A word-for-word copy of all entries is required, without images.

......

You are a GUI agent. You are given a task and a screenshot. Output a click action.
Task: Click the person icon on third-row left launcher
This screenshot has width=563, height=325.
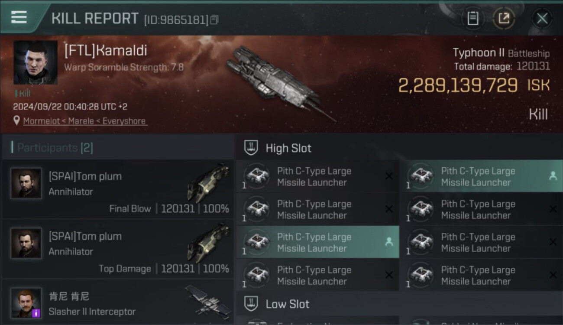[x=389, y=242]
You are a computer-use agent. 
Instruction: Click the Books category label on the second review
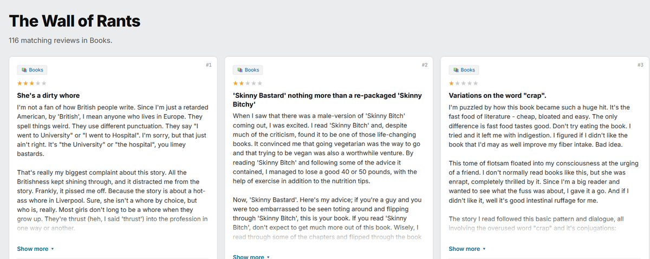[x=252, y=70]
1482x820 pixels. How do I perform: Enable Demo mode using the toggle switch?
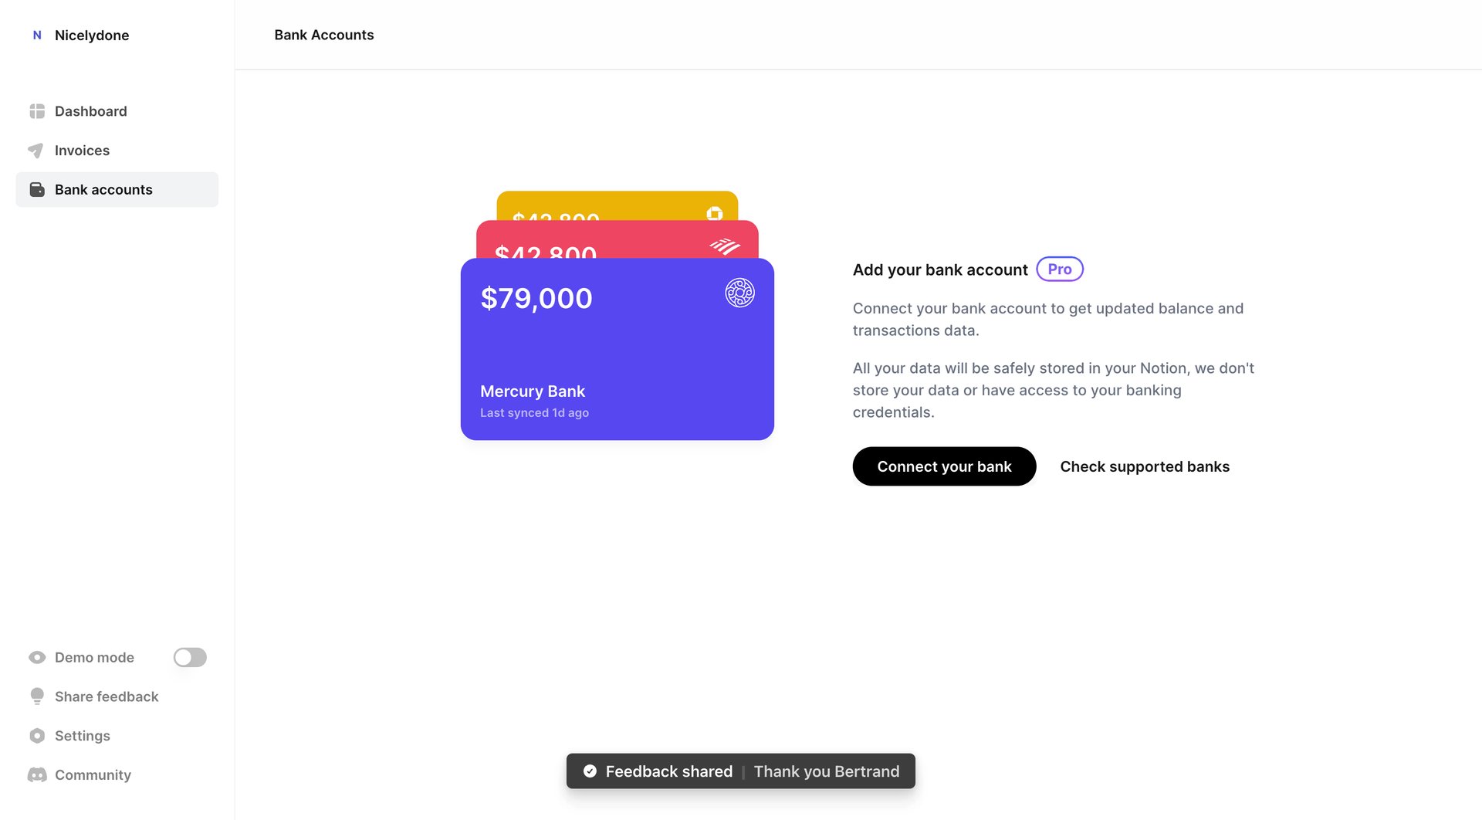pyautogui.click(x=189, y=657)
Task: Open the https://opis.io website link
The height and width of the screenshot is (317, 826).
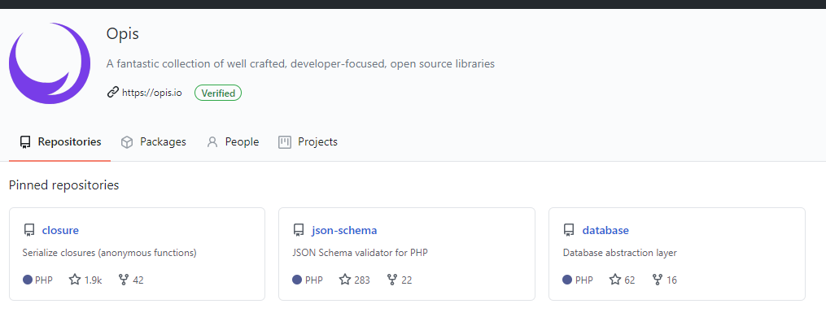Action: pos(151,93)
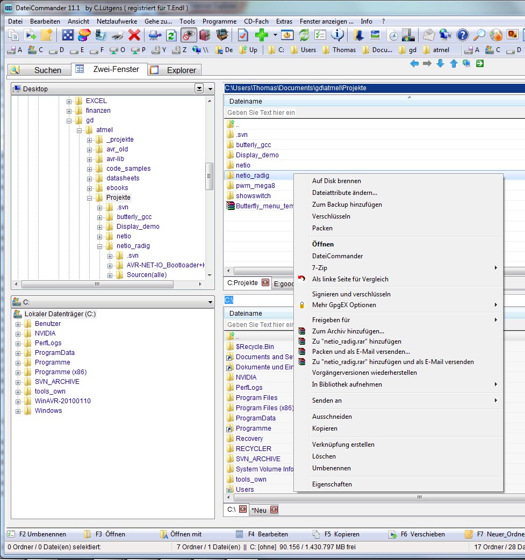The height and width of the screenshot is (560, 525).
Task: Toggle the hidden files eye icon
Action: pos(188,35)
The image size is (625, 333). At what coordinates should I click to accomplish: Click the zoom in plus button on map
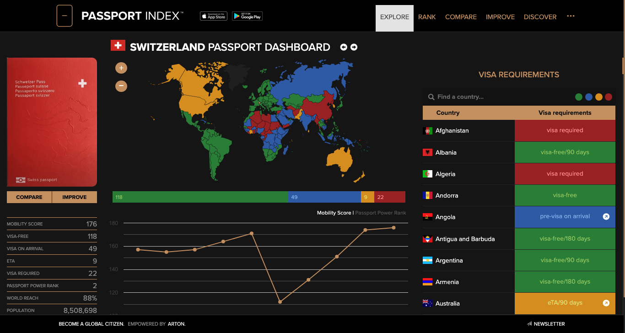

......

## [OUTPUT FOR THIS TASK]
You are a GUI agent. You are given a task and a screenshot. Output a click action.
Task: Click the person icon on third-row left launcher
This screenshot has width=563, height=325.
[x=389, y=242]
You are a computer-use agent. 
Instruction: Click the Books category label on the second review
[x=252, y=70]
1482x820 pixels. How do I perform: Enable Demo mode using the toggle switch?
pyautogui.click(x=189, y=657)
Task: Open the https://opis.io website link
The height and width of the screenshot is (317, 826).
Action: pos(151,93)
The height and width of the screenshot is (560, 525).
Task: Toggle the hidden files eye icon
Action: pos(188,35)
The image size is (625, 333). At what coordinates should I click to accomplish: Click the zoom in plus button on map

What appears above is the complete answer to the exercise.